Observation one: In earlier editions of The Nation, excerpts of some of the profiles were characterized as “The Fifty Most Influential Progressives of the 20th Century.” Since then, the title of the actual book has changed the characterization from “Progressives” to “Americans.” They are also now called the “greatest” rather than the “most influential.” Had Dreier kept the same title as the articles listing the same individuals, at least he would have been honest by showing his core group of readers that he is highlighting for recognition activists and leftists. But now he makes a different assertion. With “The 100 Greatest Americans,” he is saying that they were all “progressive;” i.e., men and women of the Left.

To that, I ask some simple questions. Does Dreier actually have no room in his list of the greatest Americans for any businessmen, entrepreneurs, scientists, engineers, and other Americans who were not defined by their politics? Does he not have space for any president save Theodore Roosevelt and Franklin D. Roosevelt?
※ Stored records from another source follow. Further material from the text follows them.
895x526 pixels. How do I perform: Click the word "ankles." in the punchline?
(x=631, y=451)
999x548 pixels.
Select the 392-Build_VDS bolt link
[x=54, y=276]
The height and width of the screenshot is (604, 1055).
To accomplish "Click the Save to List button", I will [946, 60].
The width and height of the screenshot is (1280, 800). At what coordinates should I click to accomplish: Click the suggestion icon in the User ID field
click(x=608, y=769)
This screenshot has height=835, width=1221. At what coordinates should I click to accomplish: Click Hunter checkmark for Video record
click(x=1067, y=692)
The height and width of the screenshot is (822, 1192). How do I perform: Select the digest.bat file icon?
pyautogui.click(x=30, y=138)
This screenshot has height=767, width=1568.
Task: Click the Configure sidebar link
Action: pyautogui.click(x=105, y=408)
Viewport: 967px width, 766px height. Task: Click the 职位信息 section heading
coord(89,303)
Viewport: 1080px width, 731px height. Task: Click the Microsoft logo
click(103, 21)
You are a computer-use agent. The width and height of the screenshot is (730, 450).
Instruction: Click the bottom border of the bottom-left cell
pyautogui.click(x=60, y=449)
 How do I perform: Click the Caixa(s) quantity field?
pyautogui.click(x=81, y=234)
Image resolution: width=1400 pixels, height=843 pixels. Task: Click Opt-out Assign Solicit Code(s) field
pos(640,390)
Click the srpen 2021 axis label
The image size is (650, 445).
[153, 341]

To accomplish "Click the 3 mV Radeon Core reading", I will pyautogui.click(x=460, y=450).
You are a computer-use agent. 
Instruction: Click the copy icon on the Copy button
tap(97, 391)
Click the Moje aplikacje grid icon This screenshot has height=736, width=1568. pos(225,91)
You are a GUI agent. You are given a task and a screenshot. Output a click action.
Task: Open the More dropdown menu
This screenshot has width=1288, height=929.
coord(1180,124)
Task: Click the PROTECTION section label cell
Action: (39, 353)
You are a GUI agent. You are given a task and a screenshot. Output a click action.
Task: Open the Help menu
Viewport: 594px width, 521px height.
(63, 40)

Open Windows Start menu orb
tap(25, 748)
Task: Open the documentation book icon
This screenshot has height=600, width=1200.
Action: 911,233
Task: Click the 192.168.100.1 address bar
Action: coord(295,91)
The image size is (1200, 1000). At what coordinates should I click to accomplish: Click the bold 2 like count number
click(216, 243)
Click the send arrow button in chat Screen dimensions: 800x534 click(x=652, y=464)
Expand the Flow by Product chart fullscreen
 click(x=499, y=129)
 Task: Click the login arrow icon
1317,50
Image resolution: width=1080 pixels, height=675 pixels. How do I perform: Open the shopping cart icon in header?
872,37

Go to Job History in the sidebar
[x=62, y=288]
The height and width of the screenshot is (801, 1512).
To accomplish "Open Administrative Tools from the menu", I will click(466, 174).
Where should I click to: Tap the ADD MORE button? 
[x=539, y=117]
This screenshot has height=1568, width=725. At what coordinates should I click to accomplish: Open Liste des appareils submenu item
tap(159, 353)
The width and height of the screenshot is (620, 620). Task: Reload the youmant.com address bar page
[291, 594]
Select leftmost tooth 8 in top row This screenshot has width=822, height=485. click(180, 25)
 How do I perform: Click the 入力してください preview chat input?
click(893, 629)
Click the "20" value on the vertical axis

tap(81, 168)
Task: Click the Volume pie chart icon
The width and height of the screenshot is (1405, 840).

What about any men of business? He may not like Andrew Carnegie (God forbid, as he was an anti-labor steel manufacturer), but his philanthropic efforts created the now-endangered public library system throughout our country. He also was a proud anti-imperialist who opposed the U.S. annexation of the Philippines and the new power of the U.S. in Cuba after the end of the Spanish-American War. Like so many others, he was a man of contradictions, but one would think Dreier might appreciate some of what he chose to do with his wealth. But don’t look for Carnegie or any other manufacturer in the book — by definition, a capitalist made money and is hence a reactionary.

No, Dreier’s great heroes were, as he writes, “organizers and activists who mobilized or led grassroots movements for democracy and equality,” anyone “who challenged prevailing ideas and inspired Americans to believe that a better society was possible,” and politicians who “gave voice to social justice movements in the corridors of power” and wrote laws “that changed society.”